In general terms future development of MMQL is aimed at providing generic features for a more rigorous treatment of the detection and classification of structure features. To achieve this goal we propose to extend MMQLlib to support new types of methods and variables and extending functionality of existing variables as well. The current variable is a composite object representing macromolecular data and various selections of those data according to query specifications. Currently MMQLlib supports multiple selections of data as required by multiple variables and multiple pattern occurences within one variable. Further extension of variable functionality is to support searches for parametrized patterns, i.e. patterns with multiple states determined by alterations in possible "degrees of freedom". This obviously provides basis for production of various kinds of structural and functional assignments (e.g. secondary structure assignment, topological motifs assignment), i.e. established classifications of features matching predefined group of generalized patterns.
Another direction is introducing new variable types to support different types of relationships on macromolecular data. The first candidate is specialized object for representing identity relationships between macromolecules (##ALIGNMENT variable type, we reserve two '#' symbols for variable types in MMQL, and the only currently existing type of variable should become ##COMPOUND type). Another example of new variable type is a specialized object for representing macromolecules in terms of domain topology. That may result in ##MOTIF variable type, which provides basis for adequate description of features like topological class of beta-sheet and beta-sheet to beta-sheet or beta-sheet to alpha-helix interactions. Also similar approach can be taken for handling macromolecular surface representations.

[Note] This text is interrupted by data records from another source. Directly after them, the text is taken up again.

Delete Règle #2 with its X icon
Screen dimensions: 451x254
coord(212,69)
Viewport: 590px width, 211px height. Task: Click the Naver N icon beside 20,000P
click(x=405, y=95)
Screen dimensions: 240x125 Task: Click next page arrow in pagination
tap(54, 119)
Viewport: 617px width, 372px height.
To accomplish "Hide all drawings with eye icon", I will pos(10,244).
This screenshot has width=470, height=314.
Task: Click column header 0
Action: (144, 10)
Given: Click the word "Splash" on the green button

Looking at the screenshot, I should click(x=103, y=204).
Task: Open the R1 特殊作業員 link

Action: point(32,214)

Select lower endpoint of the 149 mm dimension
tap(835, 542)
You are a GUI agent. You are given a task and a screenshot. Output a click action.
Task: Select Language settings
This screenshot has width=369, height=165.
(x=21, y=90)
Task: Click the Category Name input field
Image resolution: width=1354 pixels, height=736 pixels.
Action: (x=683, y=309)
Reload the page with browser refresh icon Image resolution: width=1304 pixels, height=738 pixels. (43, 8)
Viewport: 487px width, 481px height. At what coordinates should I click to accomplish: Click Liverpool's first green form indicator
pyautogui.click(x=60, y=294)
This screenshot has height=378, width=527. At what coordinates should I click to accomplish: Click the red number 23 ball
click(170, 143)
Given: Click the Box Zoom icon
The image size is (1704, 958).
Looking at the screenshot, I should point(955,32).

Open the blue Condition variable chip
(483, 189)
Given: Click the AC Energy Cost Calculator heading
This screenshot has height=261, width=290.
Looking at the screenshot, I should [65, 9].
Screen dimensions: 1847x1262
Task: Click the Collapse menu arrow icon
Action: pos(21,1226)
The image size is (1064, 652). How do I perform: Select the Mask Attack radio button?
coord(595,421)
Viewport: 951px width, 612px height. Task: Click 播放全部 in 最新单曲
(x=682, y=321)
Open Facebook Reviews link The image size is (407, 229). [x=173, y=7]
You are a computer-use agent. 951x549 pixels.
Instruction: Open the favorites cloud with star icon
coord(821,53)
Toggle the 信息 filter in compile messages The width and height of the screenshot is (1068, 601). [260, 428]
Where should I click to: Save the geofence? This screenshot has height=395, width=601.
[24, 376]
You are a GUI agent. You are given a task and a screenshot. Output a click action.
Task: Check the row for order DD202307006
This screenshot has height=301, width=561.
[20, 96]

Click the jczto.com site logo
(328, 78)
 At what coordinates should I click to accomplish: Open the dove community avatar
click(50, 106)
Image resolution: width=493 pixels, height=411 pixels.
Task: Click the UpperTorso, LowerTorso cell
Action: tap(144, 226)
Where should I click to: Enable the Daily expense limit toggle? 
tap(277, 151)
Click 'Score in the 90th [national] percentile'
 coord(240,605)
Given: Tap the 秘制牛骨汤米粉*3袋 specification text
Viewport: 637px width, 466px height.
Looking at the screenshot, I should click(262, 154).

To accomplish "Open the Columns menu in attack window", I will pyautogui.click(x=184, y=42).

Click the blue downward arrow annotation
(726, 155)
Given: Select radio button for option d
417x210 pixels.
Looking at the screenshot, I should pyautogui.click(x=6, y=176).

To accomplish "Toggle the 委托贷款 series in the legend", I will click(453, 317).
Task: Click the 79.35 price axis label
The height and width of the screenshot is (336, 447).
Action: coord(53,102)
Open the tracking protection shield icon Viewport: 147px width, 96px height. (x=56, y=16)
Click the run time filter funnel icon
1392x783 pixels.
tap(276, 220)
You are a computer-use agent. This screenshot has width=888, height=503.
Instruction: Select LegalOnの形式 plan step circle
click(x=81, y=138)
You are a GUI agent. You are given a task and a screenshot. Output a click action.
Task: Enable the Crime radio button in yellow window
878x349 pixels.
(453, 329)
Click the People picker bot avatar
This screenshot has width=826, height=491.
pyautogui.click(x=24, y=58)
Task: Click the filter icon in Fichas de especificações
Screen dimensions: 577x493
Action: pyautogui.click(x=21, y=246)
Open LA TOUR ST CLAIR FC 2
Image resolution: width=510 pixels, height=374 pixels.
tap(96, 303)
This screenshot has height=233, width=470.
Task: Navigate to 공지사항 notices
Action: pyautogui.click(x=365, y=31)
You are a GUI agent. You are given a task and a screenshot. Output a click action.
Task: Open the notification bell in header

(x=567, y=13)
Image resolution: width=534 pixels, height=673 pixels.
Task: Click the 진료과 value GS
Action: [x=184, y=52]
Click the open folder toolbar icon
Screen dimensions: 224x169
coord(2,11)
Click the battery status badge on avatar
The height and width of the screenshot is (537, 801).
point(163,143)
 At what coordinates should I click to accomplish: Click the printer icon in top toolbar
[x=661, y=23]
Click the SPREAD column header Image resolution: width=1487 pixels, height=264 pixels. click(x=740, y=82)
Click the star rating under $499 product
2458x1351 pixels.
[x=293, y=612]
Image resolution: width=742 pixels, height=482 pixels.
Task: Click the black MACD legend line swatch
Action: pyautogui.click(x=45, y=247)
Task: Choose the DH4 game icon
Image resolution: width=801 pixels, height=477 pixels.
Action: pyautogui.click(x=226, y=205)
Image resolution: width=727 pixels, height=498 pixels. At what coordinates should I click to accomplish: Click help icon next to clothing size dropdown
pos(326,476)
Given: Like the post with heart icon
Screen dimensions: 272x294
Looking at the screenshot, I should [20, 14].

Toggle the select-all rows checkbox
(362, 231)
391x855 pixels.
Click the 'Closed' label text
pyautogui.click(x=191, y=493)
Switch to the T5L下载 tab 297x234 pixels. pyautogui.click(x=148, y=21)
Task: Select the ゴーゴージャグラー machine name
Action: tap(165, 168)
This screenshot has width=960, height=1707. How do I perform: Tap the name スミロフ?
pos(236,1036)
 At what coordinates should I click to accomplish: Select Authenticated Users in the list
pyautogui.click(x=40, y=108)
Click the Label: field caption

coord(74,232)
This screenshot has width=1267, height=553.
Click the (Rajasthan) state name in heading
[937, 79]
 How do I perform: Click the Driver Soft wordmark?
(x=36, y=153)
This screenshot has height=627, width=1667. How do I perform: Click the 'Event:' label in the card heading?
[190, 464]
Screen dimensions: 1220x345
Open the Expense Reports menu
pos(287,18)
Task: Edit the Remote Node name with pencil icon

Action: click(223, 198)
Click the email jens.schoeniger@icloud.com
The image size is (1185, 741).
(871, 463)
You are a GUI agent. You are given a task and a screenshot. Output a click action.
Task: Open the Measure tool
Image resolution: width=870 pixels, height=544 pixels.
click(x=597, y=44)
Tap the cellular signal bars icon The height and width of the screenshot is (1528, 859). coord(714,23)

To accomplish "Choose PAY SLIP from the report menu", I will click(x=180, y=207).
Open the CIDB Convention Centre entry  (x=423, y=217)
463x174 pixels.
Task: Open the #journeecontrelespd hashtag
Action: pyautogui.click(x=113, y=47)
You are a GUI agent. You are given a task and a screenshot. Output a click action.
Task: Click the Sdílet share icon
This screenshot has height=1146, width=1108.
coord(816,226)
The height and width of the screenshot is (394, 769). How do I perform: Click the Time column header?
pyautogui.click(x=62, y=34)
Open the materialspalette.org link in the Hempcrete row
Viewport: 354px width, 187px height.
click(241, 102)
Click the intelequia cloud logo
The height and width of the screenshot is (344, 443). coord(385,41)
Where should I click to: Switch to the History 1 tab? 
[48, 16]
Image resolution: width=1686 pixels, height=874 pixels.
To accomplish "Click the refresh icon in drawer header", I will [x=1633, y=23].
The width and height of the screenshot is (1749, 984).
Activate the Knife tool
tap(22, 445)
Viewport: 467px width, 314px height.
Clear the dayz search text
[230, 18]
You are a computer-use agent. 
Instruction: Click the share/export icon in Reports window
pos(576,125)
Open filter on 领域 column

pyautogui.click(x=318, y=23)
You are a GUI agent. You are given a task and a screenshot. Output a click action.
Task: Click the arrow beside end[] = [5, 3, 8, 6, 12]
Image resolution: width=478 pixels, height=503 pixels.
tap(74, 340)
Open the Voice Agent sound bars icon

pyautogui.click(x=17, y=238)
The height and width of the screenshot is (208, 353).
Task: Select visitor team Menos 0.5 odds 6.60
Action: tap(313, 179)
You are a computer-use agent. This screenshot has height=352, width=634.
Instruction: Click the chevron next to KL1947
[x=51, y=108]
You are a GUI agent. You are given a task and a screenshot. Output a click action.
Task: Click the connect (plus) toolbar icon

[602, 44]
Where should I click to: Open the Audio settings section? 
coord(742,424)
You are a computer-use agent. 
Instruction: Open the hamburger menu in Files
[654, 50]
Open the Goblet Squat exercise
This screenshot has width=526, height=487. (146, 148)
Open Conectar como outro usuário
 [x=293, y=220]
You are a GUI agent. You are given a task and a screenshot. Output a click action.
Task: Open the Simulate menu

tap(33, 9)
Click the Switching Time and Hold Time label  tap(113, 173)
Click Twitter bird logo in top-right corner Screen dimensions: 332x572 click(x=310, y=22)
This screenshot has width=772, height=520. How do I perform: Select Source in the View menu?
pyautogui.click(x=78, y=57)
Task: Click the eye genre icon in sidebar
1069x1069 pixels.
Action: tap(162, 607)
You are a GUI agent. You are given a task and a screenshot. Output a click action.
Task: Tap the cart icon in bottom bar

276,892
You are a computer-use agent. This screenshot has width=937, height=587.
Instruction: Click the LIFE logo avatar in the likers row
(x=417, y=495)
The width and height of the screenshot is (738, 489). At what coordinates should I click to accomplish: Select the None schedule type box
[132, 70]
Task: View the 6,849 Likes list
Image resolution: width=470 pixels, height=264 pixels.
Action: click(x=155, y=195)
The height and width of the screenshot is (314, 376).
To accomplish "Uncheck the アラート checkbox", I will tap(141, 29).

While populating variable types it is becoming important to maintain completeness of MMQL syntax, which means any valid expression in terms of MMQL grammar has biological meaning and can be executed on available data. To handle that the concept of dynamic binding between heterogeneous objects and methods is to be employed.
Extending the method repertoire of MMQL the focus now is not just on covering basic functionality, but to have well specialized methods taking advantage from composite data model. First, further generalization of existing methods should be considered. Thus existing in MMQL PropertyPattern, HBondingPattern and DihedralAnglePattern methods provide a basis for developing of generalized PropertyPatternAssignment method which will incorporate properties in a manner of linear form, allowing to search sequence and/or structural fragments mathching patterns described in terms of weighted properties schema. Further generalization of ContactPattern method of MMQL may result in more advanced InteractionPattern method which does not simply require of two polypeptide fragment to be in contact but rather specify fine details of interaction, particularly distinguishing main-chain side-chain interactions, helical and extended conformation residues clustering peculiarities and specificity of interresidue contacts as described by statistical interaction preferences.
Another group of methods will be developed to facilitate superfamily classifications and handling relationships between heterogeneous data. We should mention that "developed" here does not necessarily mean development of new algoritms, but also adaptation of existing ones into framework. Thus, there is no special need to develop new algorithm for detecting identity relationships (alignment) since already an ample set of algorithms available. But incorporating methods into framework the advantage of having universal protocol when query heterogeneous data is gained.
Some specialized methods for data analysis are also required to fulfil the query functionality. Thus, Statistics method is proposed to evaluate significance of matching of two variables. This, for instance, can be used for developing of a new protein structure prediction method (if one variable is assignment based on structure properties and another just on sequence) or for similarity significance. The actual statistical procedure to be used depends on input variables i.e. binded during query execution and results can be stored (in specialazed ##Statistics variable) and eventually visualized with appropriate viewing tool (need to be developed).
Other methods required to maintain data conversion and manipulation need to be revealed and implemented.